Re: [PATCH v11 08/12] x86/mm: use broadcast TLB flushing for page reclaim TLB flushing

From: Dave Hansen
Date: Fri Feb 14 2025 - 13:52:03 EST


On 2/13/25 08:13, Rik van Riel wrote:
> In the page reclaim code, we only track the CPU(s) where the TLB needs
> to be flushed, rather than all the individual mappings that may be getting
> invalidated.
>
> Use broadcast TLB flushing when that is available.

The changelog here is a little light. This patch is doing a *ton* of stuff.

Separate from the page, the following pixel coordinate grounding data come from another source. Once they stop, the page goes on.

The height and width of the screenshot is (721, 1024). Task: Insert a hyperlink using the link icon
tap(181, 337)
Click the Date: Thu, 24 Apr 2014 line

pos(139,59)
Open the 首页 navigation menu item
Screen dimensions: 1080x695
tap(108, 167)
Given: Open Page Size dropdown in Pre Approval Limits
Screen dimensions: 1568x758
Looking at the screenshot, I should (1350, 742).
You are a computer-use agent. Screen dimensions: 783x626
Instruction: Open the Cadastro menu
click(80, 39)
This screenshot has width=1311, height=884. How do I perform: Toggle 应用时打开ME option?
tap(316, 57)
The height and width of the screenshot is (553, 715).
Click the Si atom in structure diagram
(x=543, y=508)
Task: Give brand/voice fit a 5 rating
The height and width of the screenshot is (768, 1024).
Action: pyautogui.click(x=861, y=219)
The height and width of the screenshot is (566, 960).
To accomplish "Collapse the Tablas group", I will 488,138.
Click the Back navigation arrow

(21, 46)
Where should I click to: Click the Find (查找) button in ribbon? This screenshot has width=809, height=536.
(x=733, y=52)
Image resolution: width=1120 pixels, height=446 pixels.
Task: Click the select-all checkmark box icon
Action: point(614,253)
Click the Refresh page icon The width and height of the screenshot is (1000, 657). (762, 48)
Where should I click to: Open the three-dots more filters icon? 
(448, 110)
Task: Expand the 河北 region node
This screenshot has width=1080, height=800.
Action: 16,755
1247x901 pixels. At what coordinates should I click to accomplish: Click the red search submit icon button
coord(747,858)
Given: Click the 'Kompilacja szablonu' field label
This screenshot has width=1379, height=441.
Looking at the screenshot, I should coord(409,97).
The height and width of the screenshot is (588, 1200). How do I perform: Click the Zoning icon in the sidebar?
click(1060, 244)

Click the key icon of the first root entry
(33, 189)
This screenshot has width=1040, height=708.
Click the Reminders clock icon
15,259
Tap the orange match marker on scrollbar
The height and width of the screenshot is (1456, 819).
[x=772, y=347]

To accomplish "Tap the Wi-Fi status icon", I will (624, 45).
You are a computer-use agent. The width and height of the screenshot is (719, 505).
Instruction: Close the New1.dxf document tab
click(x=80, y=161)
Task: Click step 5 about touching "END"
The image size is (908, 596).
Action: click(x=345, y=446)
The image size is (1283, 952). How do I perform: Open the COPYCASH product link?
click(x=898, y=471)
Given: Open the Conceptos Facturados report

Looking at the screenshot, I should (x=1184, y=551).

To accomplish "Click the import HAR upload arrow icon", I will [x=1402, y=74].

The existing code has two cases where it is doing a full TLB flush, not
a ranged flush.

1. An actual IPI to some CPUs in batch->cpumask
2. A local flush, no IPI

The change here eliminates both of those options, even the "common case"
which is not sending an IPI at all. So this replaces a CPU-local (aka. 1
logical CPU) TLB flush with a broadcast to the *ENTIRE* system. That's a
really really big change to not be noted. It's not something that's an
obvious win to me.

> diff --git a/arch/x86/mm/tlb.c b/arch/x86/mm/tlb.c
> index 3c29ef25dce4..de3f6e4ed16d 100644
> --- a/arch/x86/mm/tlb.c
> +++ b/arch/x86/mm/tlb.c
> @@ -1316,7 +1316,9 @@ void arch_tlbbatch_flush(struct arch_tlbflush_unmap_batch *batch)
> * a local TLB flush is needed. Optimize this use-case by calling
> * flush_tlb_func_local() directly in this case.
> */
> - if (cpumask_any_but(&batch->cpumask, cpu) < nr_cpu_ids) {
> + if (cpu_feature_enabled(X86_FEATURE_INVLPGB)) {
> + invlpgb_flush_all_nonglobals();
> + } else if (cpumask_any_but(&batch->cpumask, cpu) < nr_cpu_ids) {
> flush_tlb_multi(&batch->cpumask, info);
> } else if (cpumask_test_cpu(cpu, &batch->cpumask)) {
> lockdep_assert_irqs_enabled();

The structure of the code is also a bit off to me. O'd kinda prefer that
we stick the pattern of (logically):

if (cpu_feature_enabled(X86_FEATURE_INVLPGB)) {
invlpgb_...();
} else {
on_each_cpu*();
}

This patch is going a couple of functions up in the call chain above the
on_each_cpu()'s.

It would be more consistent with the previous modifications in this
series if the X86_FEATURE_INVLPGB check was in native_flush_tlb_multi(),
instead.

Would that make sense here? It would also preserve the "common case"
optimization that's in arch_tlbbatch_flush().